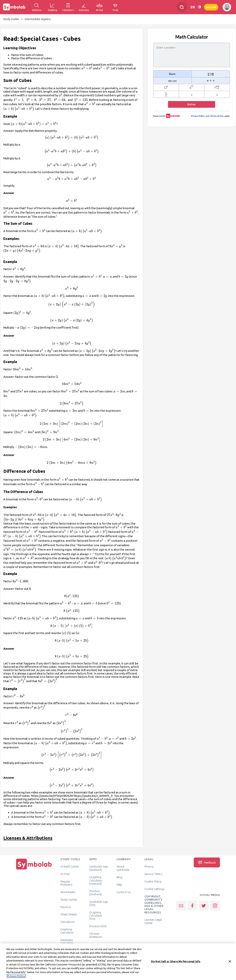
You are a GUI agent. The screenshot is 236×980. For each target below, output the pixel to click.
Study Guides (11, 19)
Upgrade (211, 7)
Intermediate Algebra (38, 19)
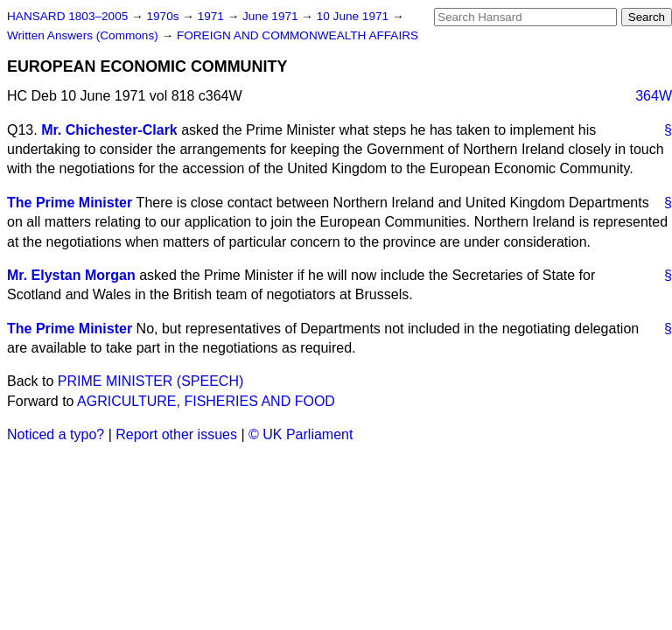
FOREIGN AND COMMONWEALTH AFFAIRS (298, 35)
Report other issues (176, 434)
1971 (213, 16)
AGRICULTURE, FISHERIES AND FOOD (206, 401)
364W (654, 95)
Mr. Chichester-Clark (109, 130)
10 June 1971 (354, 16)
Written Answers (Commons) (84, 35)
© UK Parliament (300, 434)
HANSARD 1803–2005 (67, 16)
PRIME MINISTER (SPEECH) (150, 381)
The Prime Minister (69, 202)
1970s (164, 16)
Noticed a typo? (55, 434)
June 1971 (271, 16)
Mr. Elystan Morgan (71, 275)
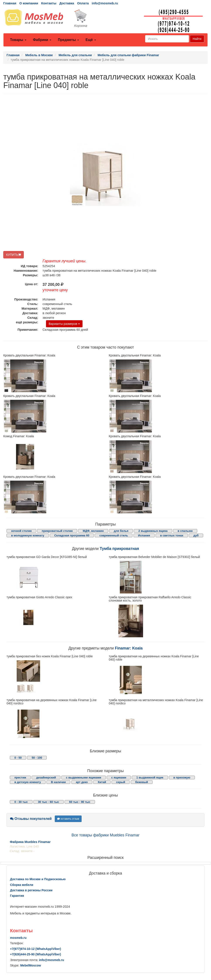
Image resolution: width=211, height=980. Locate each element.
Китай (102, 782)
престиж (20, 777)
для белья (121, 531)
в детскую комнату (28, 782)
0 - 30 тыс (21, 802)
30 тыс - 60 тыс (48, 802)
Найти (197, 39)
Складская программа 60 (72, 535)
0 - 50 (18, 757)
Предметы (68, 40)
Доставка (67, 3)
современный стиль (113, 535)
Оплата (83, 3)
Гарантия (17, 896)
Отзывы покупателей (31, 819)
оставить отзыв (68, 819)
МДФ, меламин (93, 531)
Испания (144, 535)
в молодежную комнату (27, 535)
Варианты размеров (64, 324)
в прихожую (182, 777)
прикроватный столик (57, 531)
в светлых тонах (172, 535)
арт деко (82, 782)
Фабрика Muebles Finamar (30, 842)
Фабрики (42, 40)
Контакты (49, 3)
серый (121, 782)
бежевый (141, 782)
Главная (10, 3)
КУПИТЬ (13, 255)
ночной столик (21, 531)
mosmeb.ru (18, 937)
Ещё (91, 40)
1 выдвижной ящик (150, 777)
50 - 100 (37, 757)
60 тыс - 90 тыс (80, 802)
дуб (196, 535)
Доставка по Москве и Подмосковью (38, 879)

§ §

=== Exercise brief ===
Change "screenshot" to "image" throughout all the records above, keeping everything else the same, and leave the pictures out of your answer.

=== Answer to the task ===
You are a GUI agent. The image is 236×980. For each target below, output the pixel to click.
Study Guides (11, 19)
Upgrade (211, 7)
Intermediate Algebra (38, 19)
FOREIGN AND COMMONWEALTH AFFAIRS (298, 35)
Report other issues (176, 434)
1971 (213, 16)
AGRICULTURE, FISHERIES AND FOOD (206, 401)
364W (654, 95)
Mr. Chichester-Clark (109, 130)
10 June 1971 (354, 16)
Written Answers (Commons) (84, 35)
© UK Parliament (300, 434)
HANSARD 1803–2005 (67, 16)
PRIME MINISTER (SPEECH) (150, 381)
The Prime Minister (69, 202)
1970s (164, 16)
Noticed a typo? (55, 434)
June 1971 (271, 16)
Mr. Elystan Morgan (71, 275)
Image resolution: width=211, height=980. Locate each element.
Китай (102, 782)
престиж (20, 777)
для белья (121, 531)
в детскую комнату (28, 782)
0 - 30 тыс (21, 802)
30 тыс - 60 тыс (48, 802)
Найти (197, 39)
Складская программа 60 (72, 535)
0 - 50 (18, 757)
Предметы (68, 40)
Доставка (67, 3)
современный стиль (113, 535)
Оплата (83, 3)
Гарантия (17, 896)
Отзывы покупателей (31, 819)
оставить отзыв (68, 819)
МДФ, меламин (93, 531)
Испания (144, 535)
в молодежную комнату (27, 535)
Варианты размеров (64, 324)
в прихожую (182, 777)
прикроватный столик (57, 531)
в светлых тонах (172, 535)
арт деко (82, 782)
Фабрика Muebles Finamar (30, 842)
Фабрики (42, 40)
Контакты (49, 3)
серый (121, 782)
бежевый (141, 782)
Главная (10, 3)
КУПИТЬ (13, 255)
ночной столик (21, 531)
mosmeb.ru (18, 937)
Ещё (91, 40)
1 выдвижной ящик (150, 777)
50 - 100 (37, 757)
60 тыс - 90 тыс (80, 802)
дуб (196, 535)
Доставка по Москве и Подмосковью (38, 879)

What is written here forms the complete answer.